→ **Extracted text**:
Enrollment in NYC public schools last year was 1.1 million. Today, it's 750,000, with almost two-thirds of those fully online. https://schoolcovidreportcard.health.ny.gov/#/districtData;bedsCodeId=300000
It's true that in-person education is better than online in all kinds of ways, but that's irrelevant and unhelpful now -- it's a kind of willful denial of the reality that makes it harder than it needs to be to deal with the problems we are facing.
Most students in New York (as in many other parts of the country), and especially most of the most vulnerable students, *are* fully online, and will almost certainly continue to be for the rest of the school year. Making school work for them, means making it work online.
Resources that go into getting a few students in the classroom few days a week, mean less available for dealing with the (unquestionably real) challenges of online education for the majority of students who are doing that.

→ **Record set**:

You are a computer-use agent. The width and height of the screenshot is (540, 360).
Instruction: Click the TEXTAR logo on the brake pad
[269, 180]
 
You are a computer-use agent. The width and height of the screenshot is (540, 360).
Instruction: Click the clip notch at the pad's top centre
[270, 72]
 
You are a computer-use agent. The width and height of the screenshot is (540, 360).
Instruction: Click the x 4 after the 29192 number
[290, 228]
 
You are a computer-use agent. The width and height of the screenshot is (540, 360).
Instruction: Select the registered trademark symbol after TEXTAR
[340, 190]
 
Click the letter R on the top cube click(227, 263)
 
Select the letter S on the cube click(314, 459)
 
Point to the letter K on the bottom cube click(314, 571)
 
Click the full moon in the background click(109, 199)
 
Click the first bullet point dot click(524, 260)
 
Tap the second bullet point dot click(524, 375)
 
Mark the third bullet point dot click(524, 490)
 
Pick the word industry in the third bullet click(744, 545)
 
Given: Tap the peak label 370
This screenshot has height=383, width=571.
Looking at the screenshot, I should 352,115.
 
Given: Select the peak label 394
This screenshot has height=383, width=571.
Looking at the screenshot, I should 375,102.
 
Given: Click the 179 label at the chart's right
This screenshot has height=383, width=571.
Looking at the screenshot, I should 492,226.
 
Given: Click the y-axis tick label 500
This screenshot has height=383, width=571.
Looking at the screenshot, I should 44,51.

→ **Instructions to follow**: Please write the next part of the commentary on New York City school enrollment and online learning, starting after its final sentence.

→ **Written reply**:
As @JoshuaMound points out, while advocates for reopening claim to be concerned about poor students, insisting on getting some (mostly white, higher-income) students into classrooms is more likely to widen educational disparities than narrow them. https://jacobinmag.com/2020/10/neoliberal-education-reform-scapegoat-teachers-covid-19-reopening-school
Survey data suggests that the sorting of white, higher-income families into in-person and the lower-income, nonwhite majority into online, is likely to continue when/if families have the option of switching later in the year. https://ny.chalkbeat.org/2020/10/28/21537531/education-trust-poll-nyc-in-person-school
Here in NYC, a specific way commitment to reopening made problems worse is bad data. When parents surveyed about online vs hybrid, hybrid was default and parents told they only needed to return surveys if they wanted all-online. Goal was to nudge parents to choosing hybrid...
... but result was that schools started year with inflated estimate of number of kids who would be coming to school, since all non-responses were treated as preference for hybrid. This gave mayor good numbers to boast about, but made school-level planning even harder.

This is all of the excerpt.